Stored records:
------------

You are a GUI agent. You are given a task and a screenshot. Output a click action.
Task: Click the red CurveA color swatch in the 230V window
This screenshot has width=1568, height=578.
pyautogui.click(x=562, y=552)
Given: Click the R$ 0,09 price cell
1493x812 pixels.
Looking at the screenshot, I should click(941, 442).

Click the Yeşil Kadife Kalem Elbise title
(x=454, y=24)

------------

The records above need copying again. Keep each word as it is.

You are a GUI agent. You are given a task and a screenshot. Output a click action.
Task: Click the red CurveA color swatch in the 230V window
This screenshot has width=1568, height=578.
pyautogui.click(x=562, y=552)
Given: Click the R$ 0,09 price cell
1493x812 pixels.
Looking at the screenshot, I should click(941, 442).

Click the Yeşil Kadife Kalem Elbise title
(x=454, y=24)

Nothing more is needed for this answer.